Schüler sollen Wirtschaft lernen

Ein neues Fach Ökonomie für alle allgemeinbildenden Schulen in Deutschland fordern Wissenschaftler und Wirtschaftsverbände

Inflation – was ist das? Diese Frage kann über die Hälfte der Jugendlichen nicht beantworten, wie eine Umfrage des Bankenverbandes unlängst ergab. Dementsprechend ist es für diese Schülerinnen und Schüler auch schwierig bis unmöglich, die Auswirkung der Geldentwertung auf ihre eigenes Leben zu beurteilen – beispielsweise die Kaufkraft, die ihre Rente in 40 Jahren einmal haben könnte.

Dass Nichtwissen in wirtschaftlichen Dingen nicht nur ein individuelles, sondern auch ein gesellschaftliches Problem darstelle, konnte Otto Kentzler am Mittwoch nicht oft genug betonen. Der Chef des Bundesverbandes des Handwerks (ZDH) plädierte dafür, die ökonomische Grundbildung systematisch in den Lehrplan der allgemeinbildenden Schulen einzubauen. Bislang würden Kenntnisse über die Wirtschaft an den Schulen nur „bruchstückhaft“ vermittelt, kritisierte Kentzler.

„Natürlich hätten wir gerne ein eigenständiges Fach Wirtschaft an den Schulen“, sagte Thomas Retzmann, Professor für Wirtschaftsdidaktik an der Universität Duisburg-Essen. Für den ZdH und weitere Wirtschaftsverbände haben Retzmann und seine Kollegen in zwei Gutachten ausgearbeitet, wie sich der Wirtschaftsunterricht und die entsprechende Lehrerausbildung verbessern ließen. Als zweiten Weg neben einem neuen Schulfach hält es Retzmann auch für möglich, die in den Gutachten definierten Bildungsstandards in bisherige Fächer wie Mathematik, Politik oder Englisch zu integrieren.

Die Wissenschaftler beschreiben Kompetenzen, die alle Schüler in Deutschland bis zum Abschluss der Grundschule, dem Hauptschulabschluss, der Mittleren Reife und dem Abitur erlernen sollten. Dazu gehöre es beispielsweise, die Wirtschaft aus vier Perspektiven betrachten und verstehen zu können – aus der des Verbrauchers, Arbeitnehmers, Unternehmers und Staatsbürgers, sagte ZDH-Chef Kentzler. Dem Handwerksverband ist vor allem daran gelegen, dass die Schüler bis zur Mittleren Reife einschätzen können, warum sie welchen Beruf wählen wollen.
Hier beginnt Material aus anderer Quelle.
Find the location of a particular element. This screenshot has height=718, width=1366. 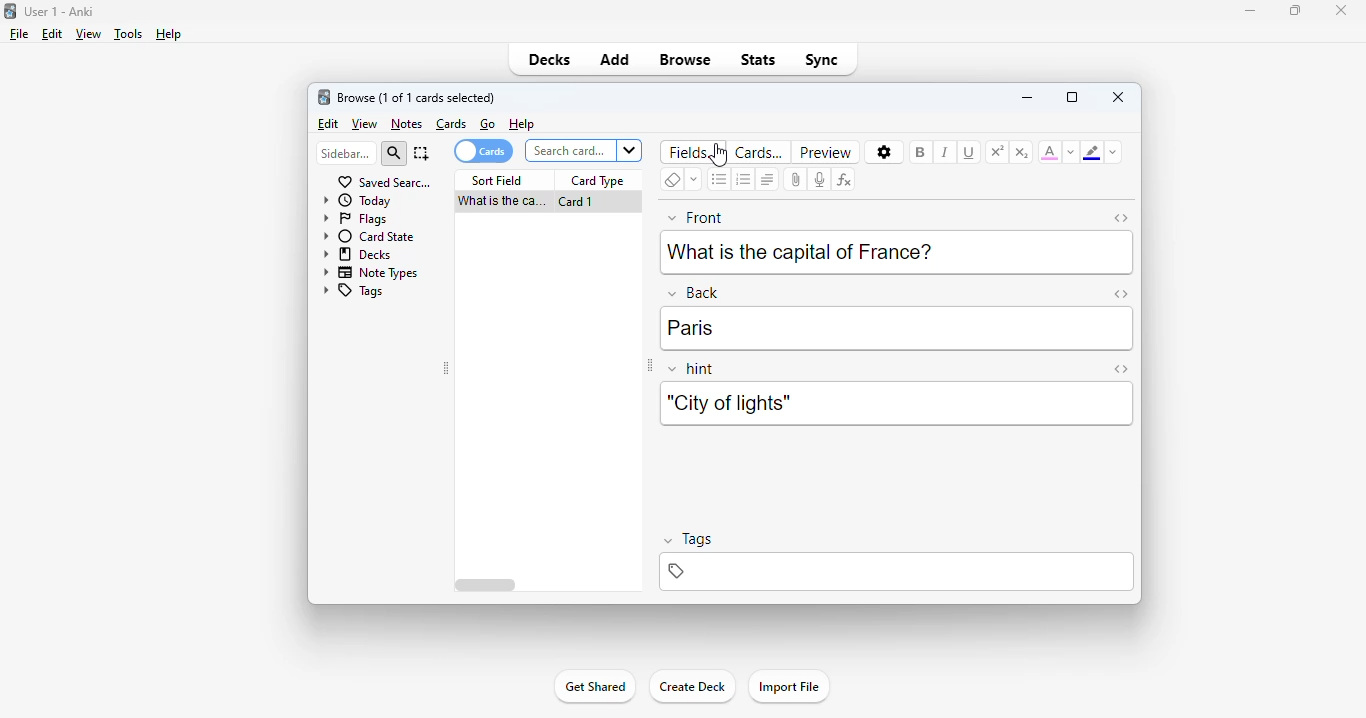

fields is located at coordinates (695, 151).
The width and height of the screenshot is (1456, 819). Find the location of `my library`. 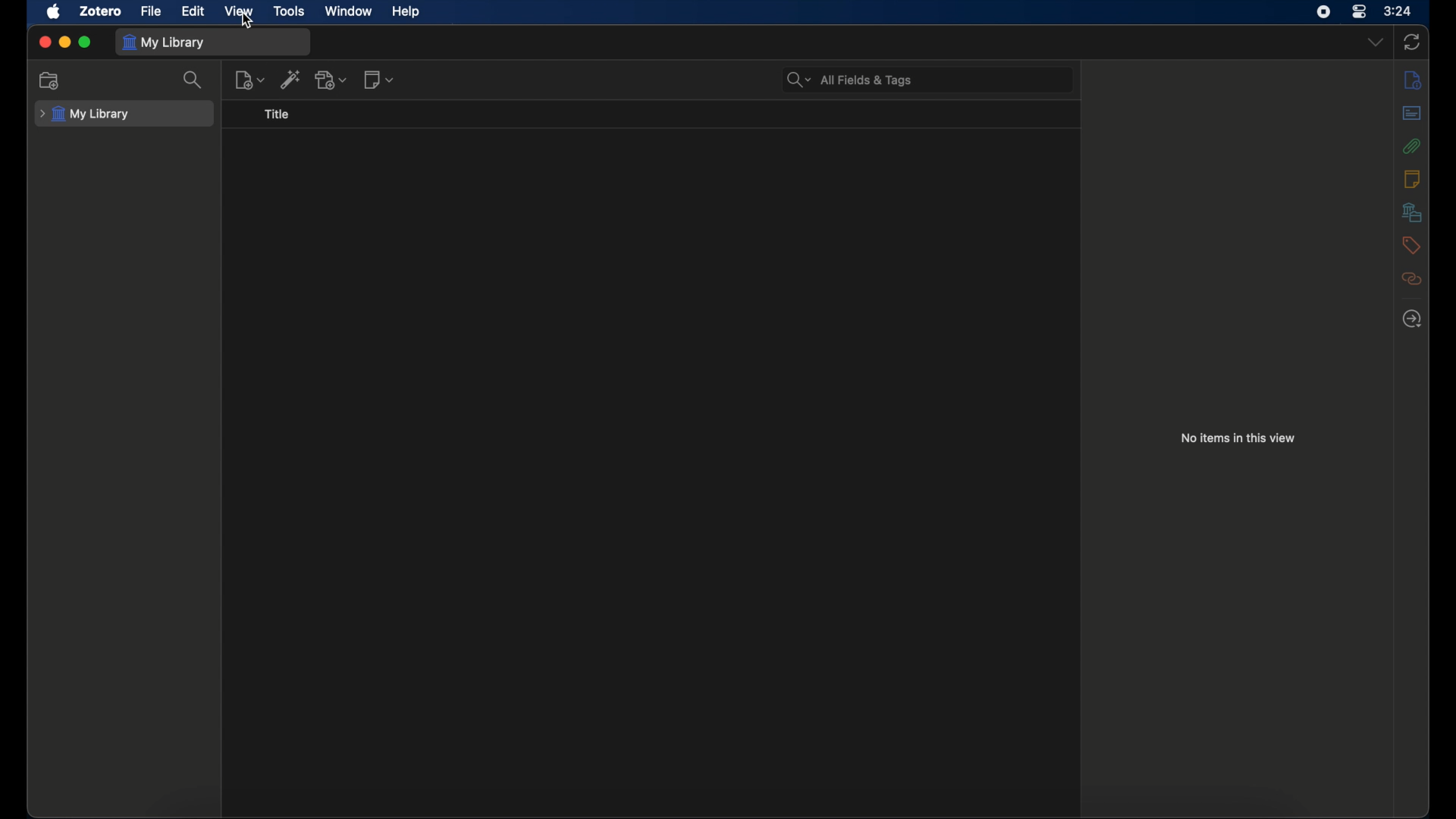

my library is located at coordinates (85, 114).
Was die ökonomische Bildung an allgemeinbildenden Schulen betrifft, ist die aktuelle Lage sehr unterschiedlich. Schüler in Baden-Württemberg können ein regelmäßiges Fach Wirtschaft besuchen, in Nordrhein-Westfalen gibt es seit vergangenem August einen Pilotversuch mit 70 Schulen. In manchen anderen Bundesländern kommt Ökonomie dagegen nur am Rande vor. Um die Situation zu verbessern, schlagen Forscher und Wirtschaftsverbände nun vor, die Kultusministerkonferenz solle einheitliche nationale Bildungsstandards für den Wirtschaftsunterricht festlegen, an denen sich die Länder dann orientieren müssten.

Die Forderung der Wirtschaftsverbände nach mehr Ökonomie-Unterricht ist nicht neu. Ein Problem, dem dagegen die Bildungspolitiker gegenüberstehen: Die Lehrpläne sind voll, an den modernen Ganztagsschulen geht der Unterricht teilweise bis nachmittags um fünf Uhr, und die Schüler sollen den Abitur-Stoff in zwölf, statt früher dreizehn Jahren lernen. Wo da noch Platz sein soll für ein neues Schulfach, konnte auch Professor Retzmann am Mittwoch nicht beantworten.